Cerca de 400 estudantes, de 12 a 17 anos, participaram de palestras sobre prevenção à violência em relacionamentos em Imaruí. As atividades integraram a programação da 33ª Semana da Justiça pela Paz em Casa e foram promovidas por meio de uma parceria entre a comarca da cidade, a Secretaria Municipal de Educação e o Ministério Público de Santa Catarina (MPSC).
Os encontros foram realizados em dois períodos e tiveram como proposta criar um espaço de diálogo e orientação para que os adolescentes pudessem reconhecer situações de abuso, controle e desrespeito nos relacionamentos.
Durante as palestras, foram abordados temas como relacionamentos saudáveis, respeito, autoestima, prevenção da violência e uso responsável das redes sociais. As atividades tiveram como referência a cartilha Crush Perfeito, do Tribunal de Justiça de Santa Catarina (TJSC), que apresenta orientações para ajudar adolescentes a identificar sinais de relacionamentos abusivos.
Perguntas anônimas aproximaram discussão da realidade dos estudantes
A preparação para os encontros também contou com a participação dos próprios alunos. A Secretaria Municipal de Educação disponibilizou caixas nas escolas para que os adolescentes pudessem depositar perguntas de forma anônima.
A iniciativa permitiu reunir dúvidas e situações que faziam parte da realidade dos estudantes. Parte dos questionamentos foi selecionada para ser discutida durante as palestras, contribuindo para aproximar o conteúdo apresentado das experiências vivenciadas pelos adolescentes.
A juíza Cleni Serly Rauen Vieira, titular da Vara Única da comarca de Imaruí, destacou a participação dos estudantes e a abertura demonstrada durante os encontros.
“A atividade foi recebida com grande interesse e participação pelos estudantes. Ao longo da palestra, observamos que os adolescentes se sentiram à vontade para fazer perguntas, compartilhar percepções e refletir sobre situações que fazem parte do seu cotidiano”, afirmou.
Segundo a magistrada, a iniciativa buscou não apenas falar sobre violência, mas também oferecer aos jovens ferramentas para identificar comportamentos inadequados e compreender a importância de relações baseadas em respeito, empatia, liberdade e responsabilidade afetiva.
“Investir na formação e na conscientização dos jovens é uma das formas mais eficazes de prevenir conflitos e fortalecer uma cultura de paz.
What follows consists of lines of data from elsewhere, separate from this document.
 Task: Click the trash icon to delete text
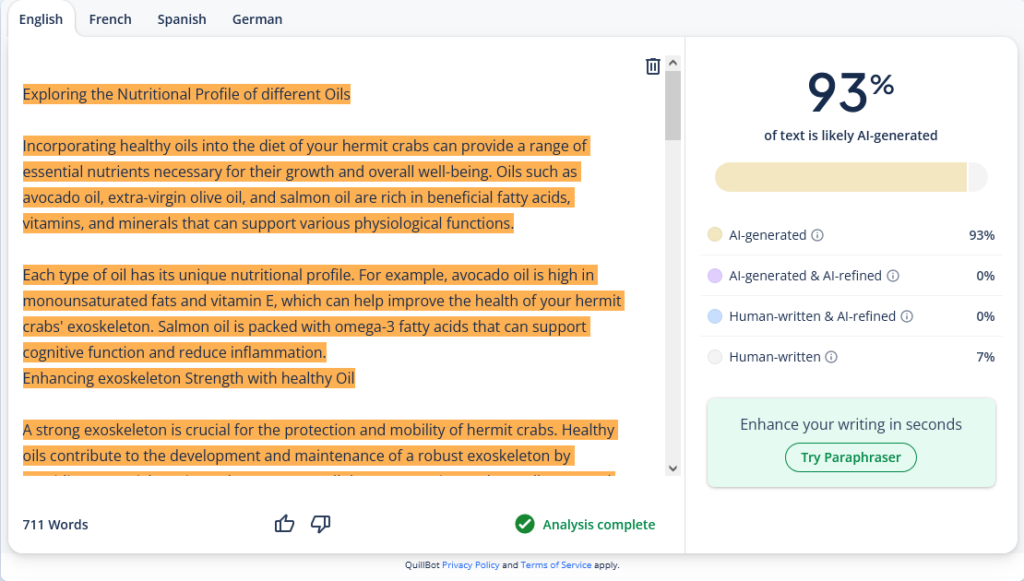coord(653,66)
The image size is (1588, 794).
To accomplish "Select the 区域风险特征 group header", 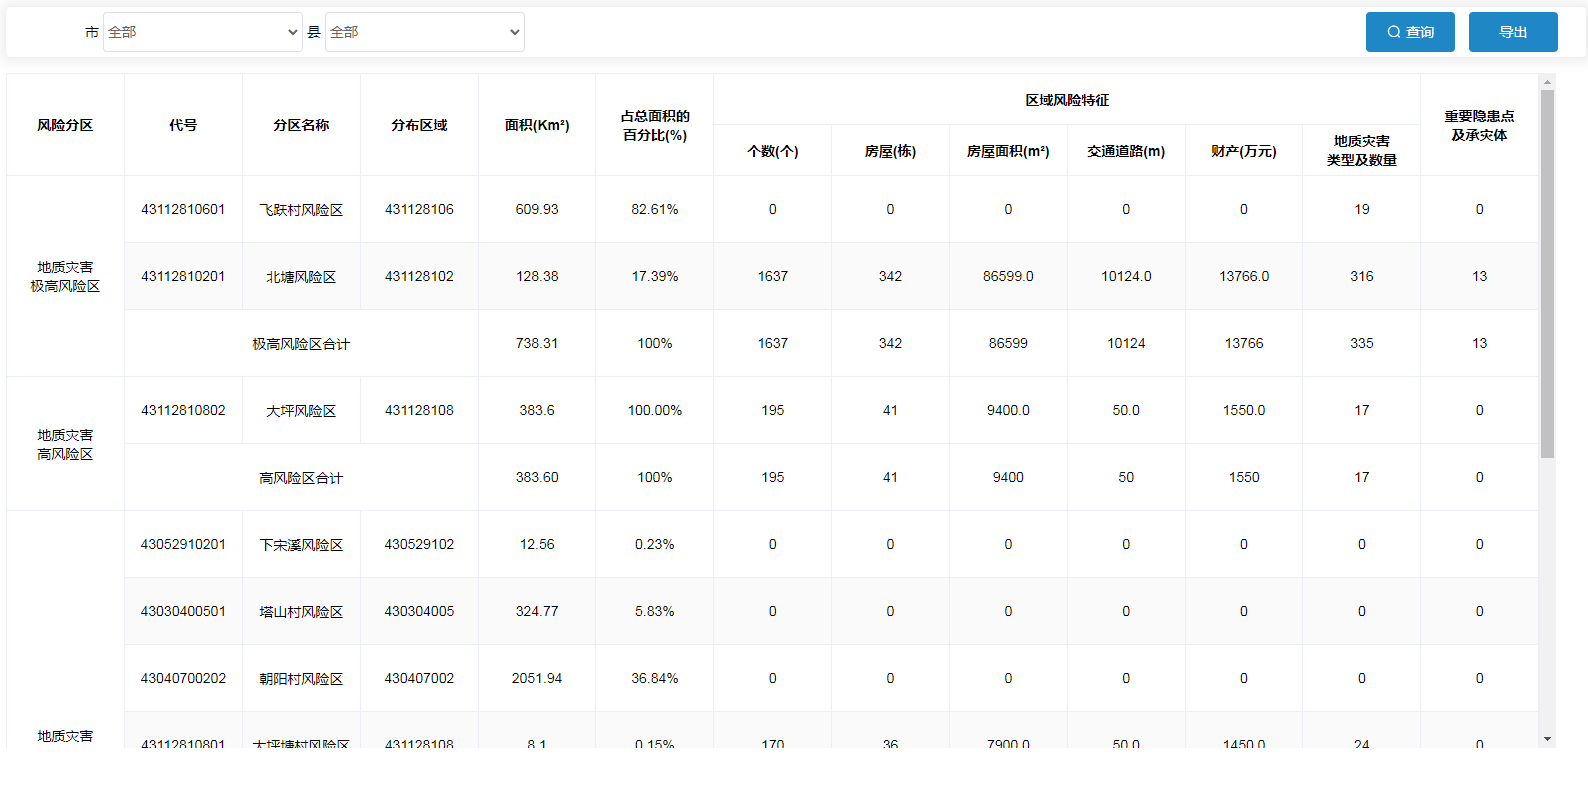I will pos(1066,100).
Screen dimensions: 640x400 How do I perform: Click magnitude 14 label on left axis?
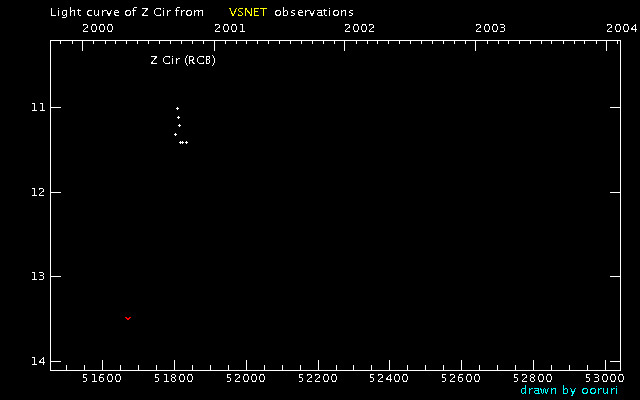38,361
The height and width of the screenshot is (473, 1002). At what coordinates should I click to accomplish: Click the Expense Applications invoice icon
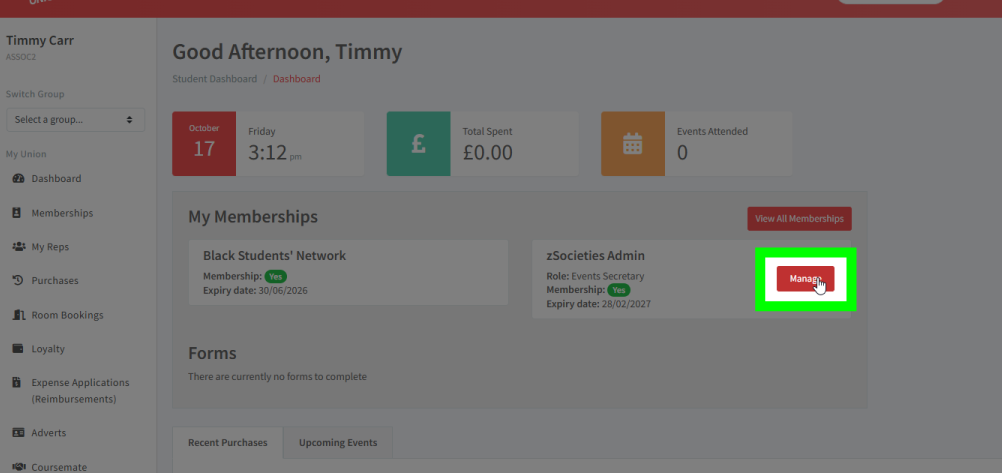[18, 383]
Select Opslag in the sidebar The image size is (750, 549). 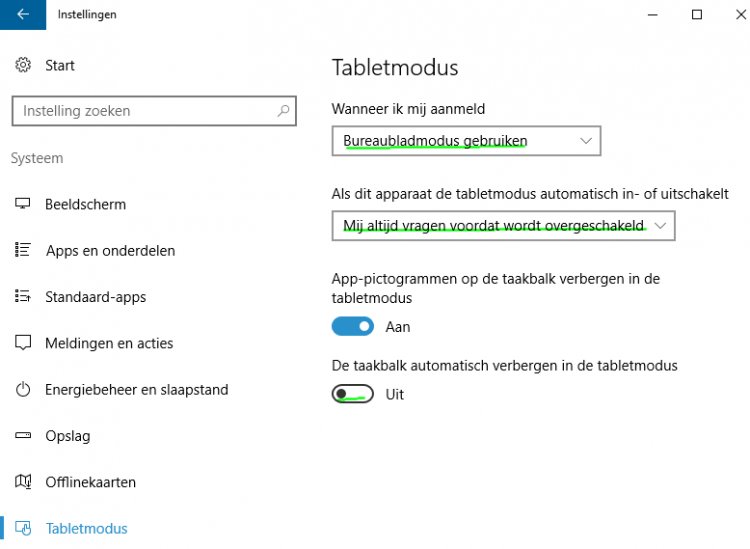[x=67, y=436]
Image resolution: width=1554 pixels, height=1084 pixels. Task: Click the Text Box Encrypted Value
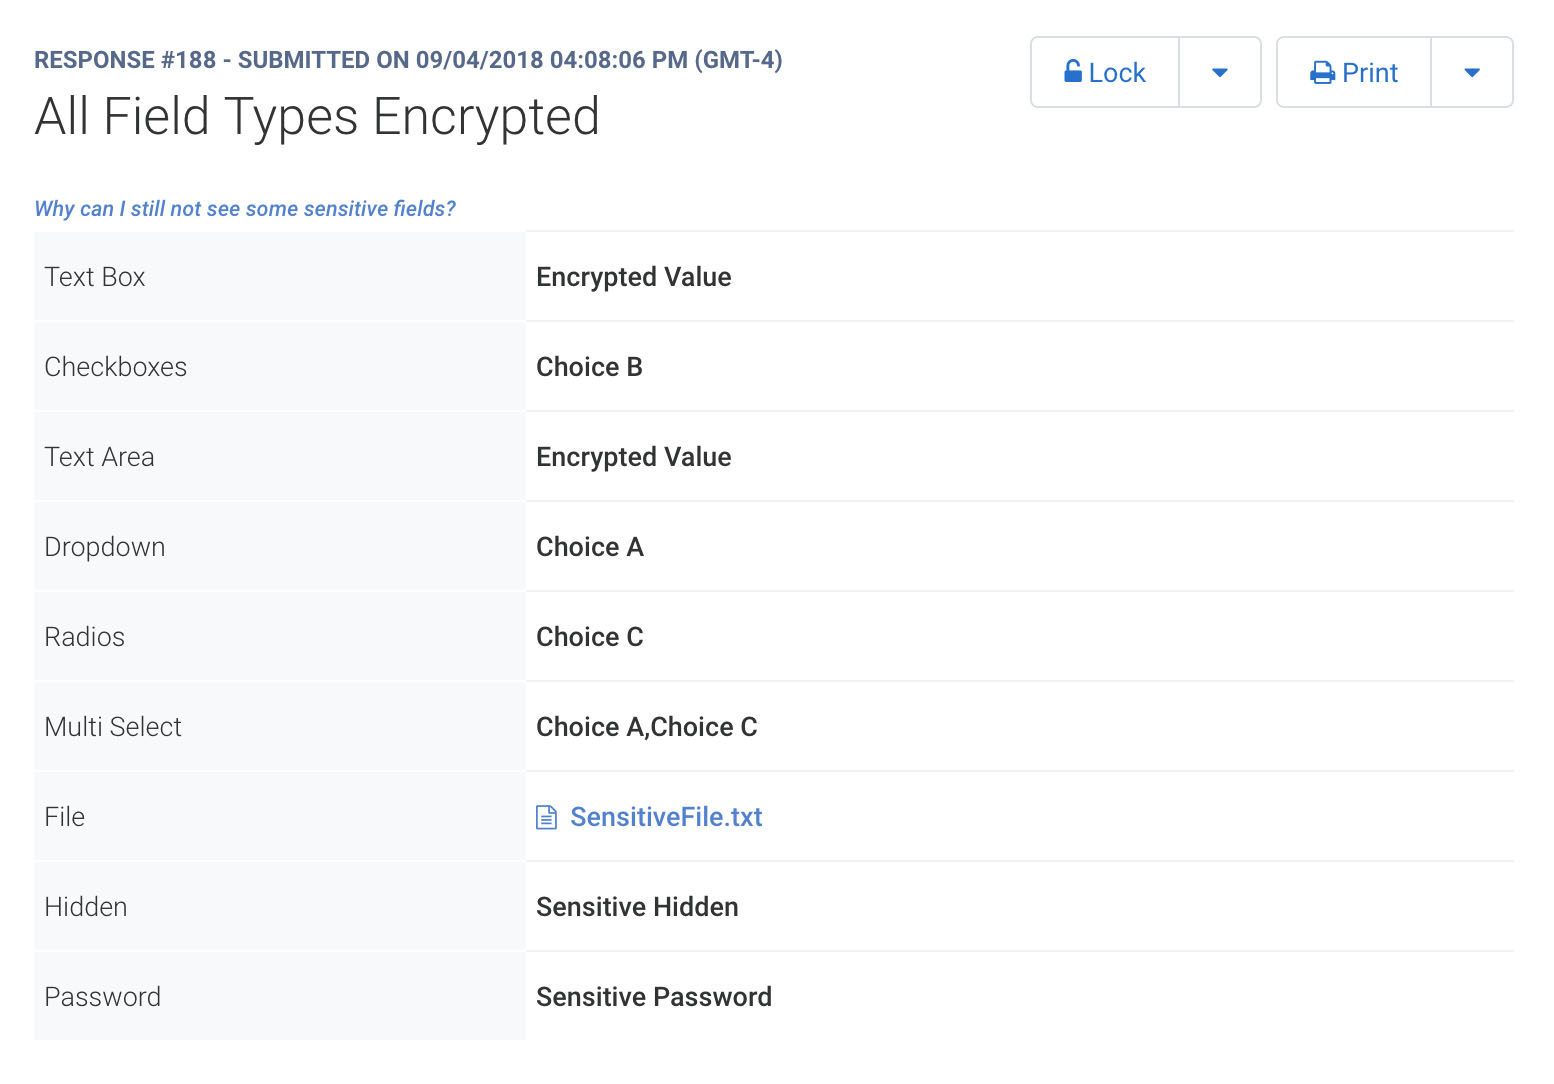pos(634,277)

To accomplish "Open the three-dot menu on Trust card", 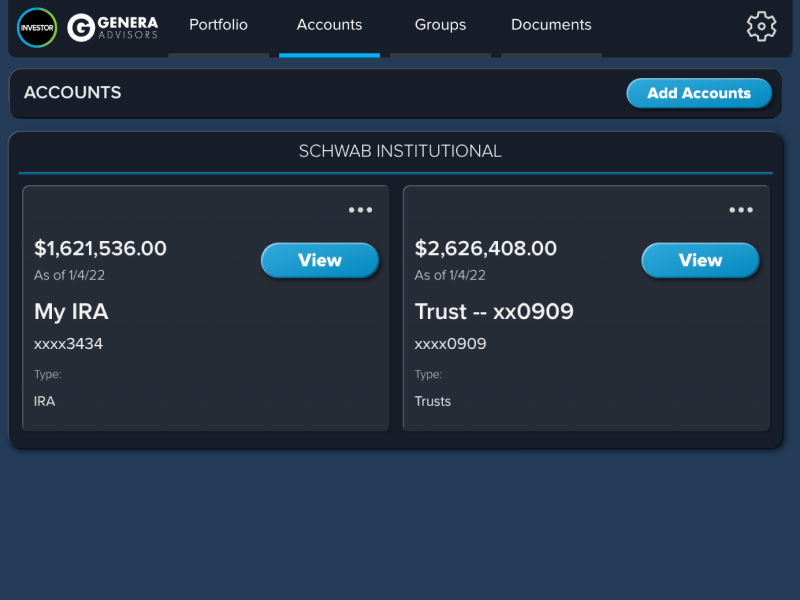I will [741, 210].
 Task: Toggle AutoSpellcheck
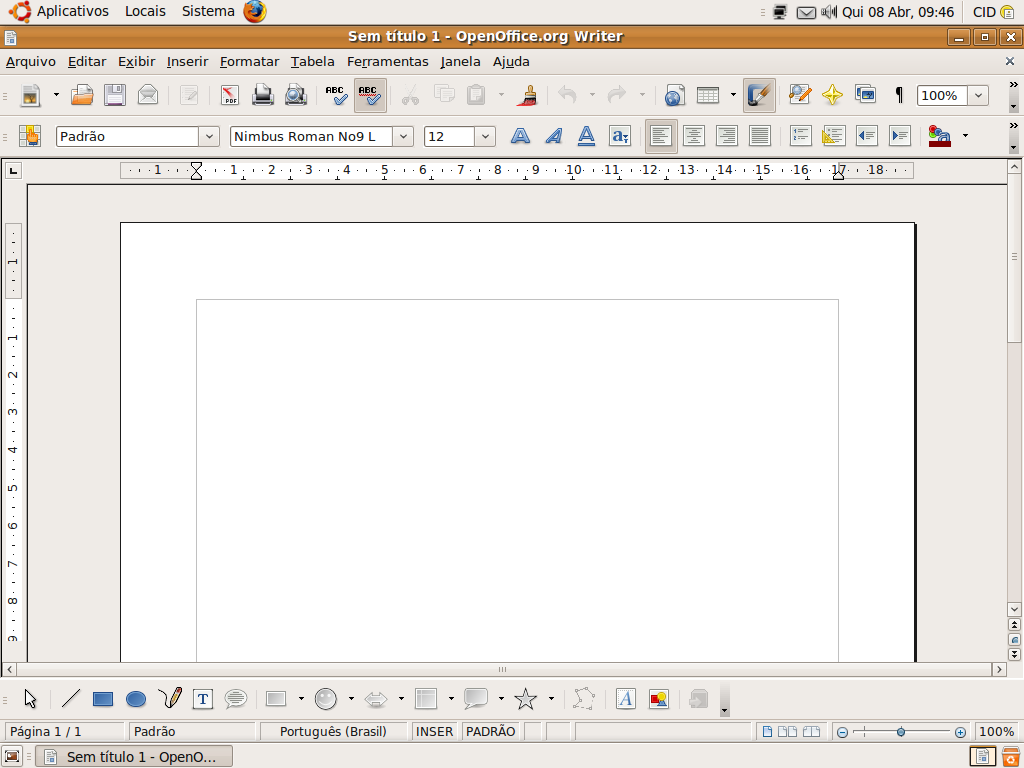point(369,95)
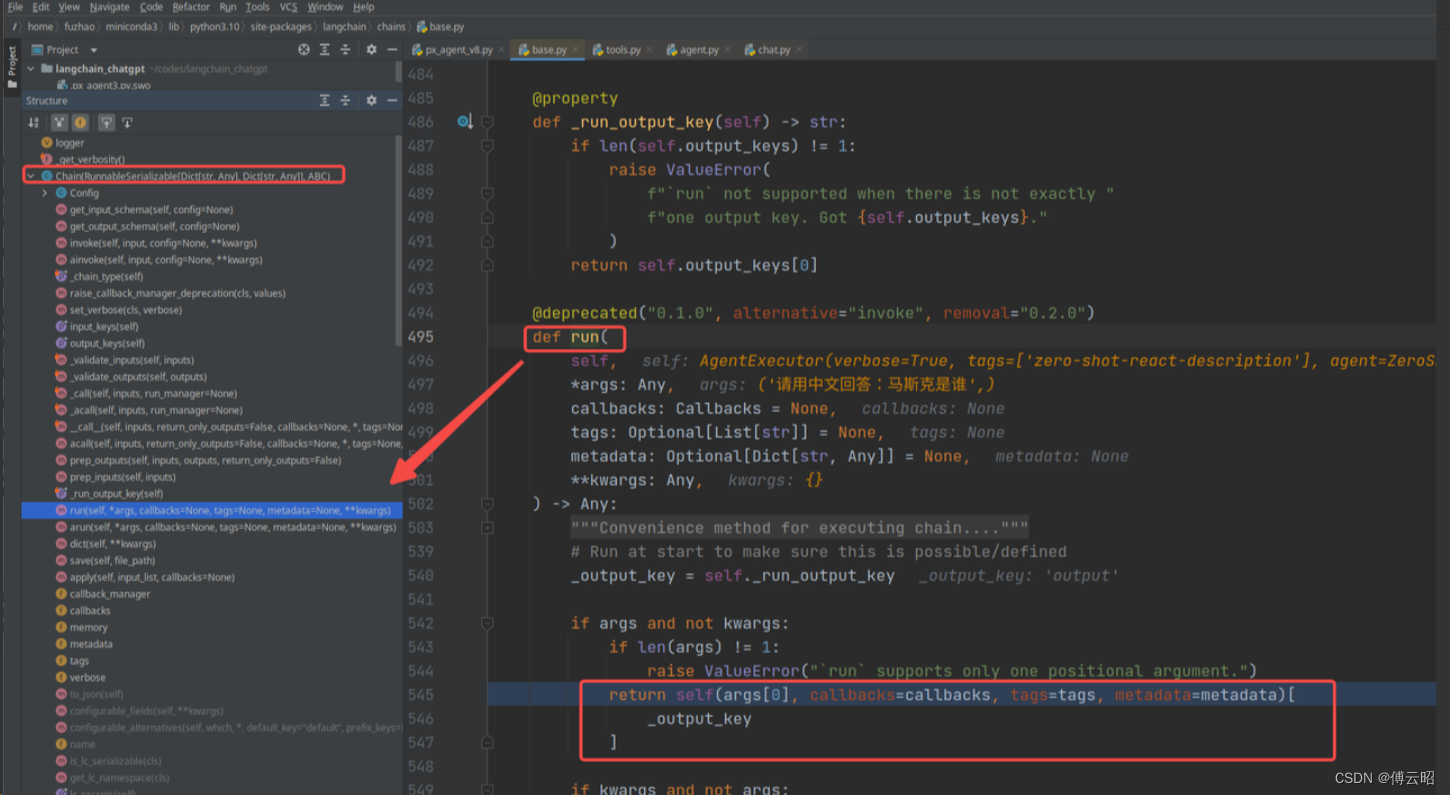The image size is (1450, 795).
Task: Click Autoscroll from Source icon in Structure
Action: [x=127, y=123]
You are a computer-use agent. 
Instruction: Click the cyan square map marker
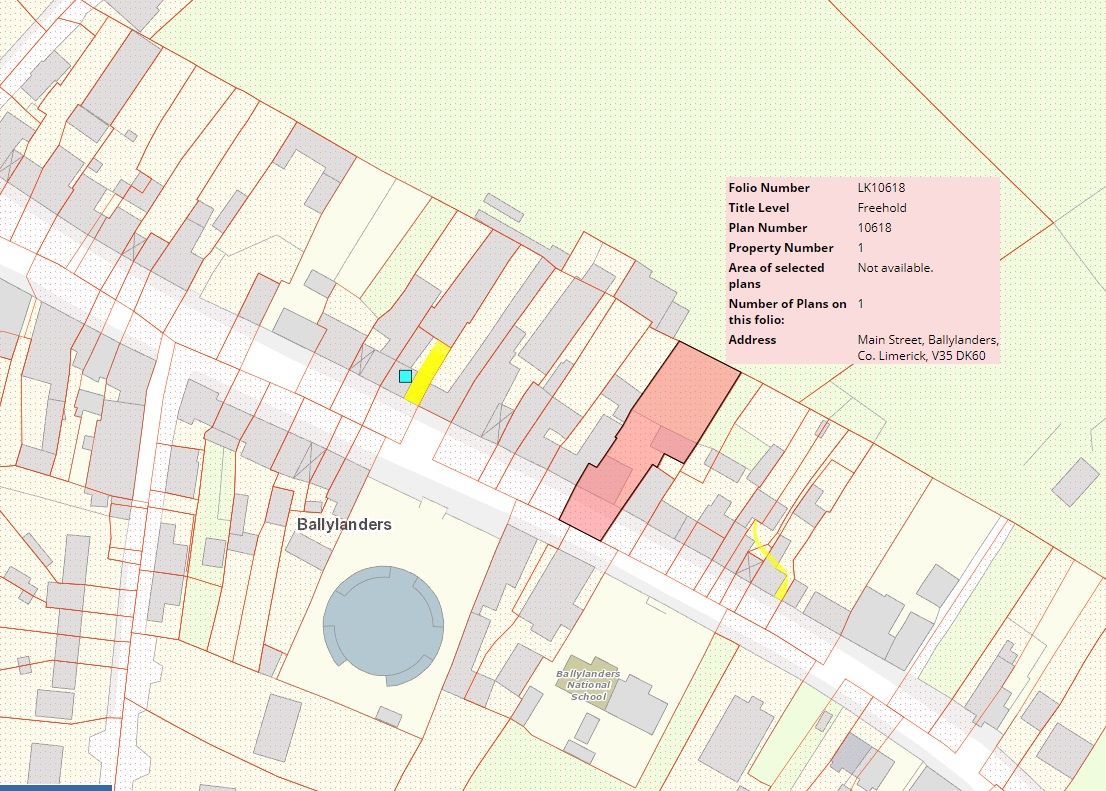[405, 376]
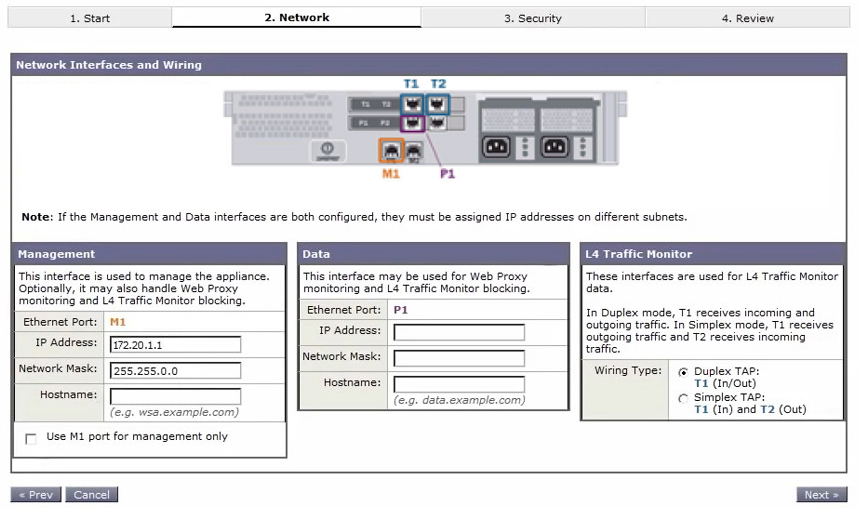Open the 4. Review tab
The width and height of the screenshot is (859, 508).
747,18
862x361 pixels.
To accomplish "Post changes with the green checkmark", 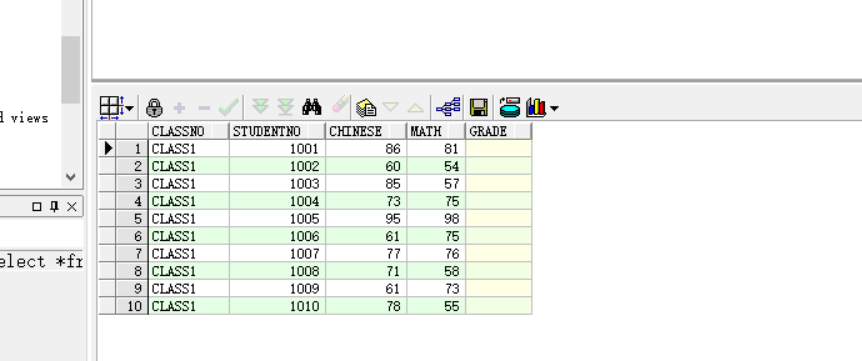I will (228, 107).
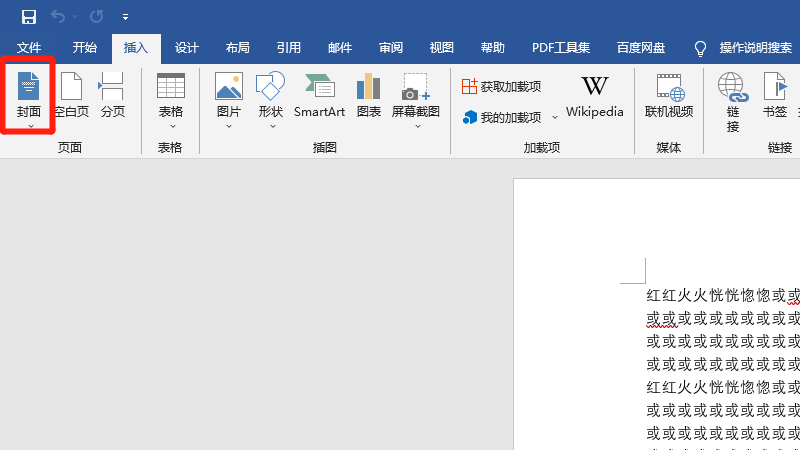
Task: Switch to the 开始 (Home) tab
Action: tap(85, 48)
Foi uma experiência extremamente positiva, e agradecemos o envolvimento das escolas, dos professores, da Secretaria Municipal de Educação e de todos os estudantes que participaram com atenção, maturidade e interesse”, pontuou.
As palestras também contaram com a participação da promotora de Justiça Juliana Eid Piva Bertoletti e da assistente social forense Helaine Cristina da Silva.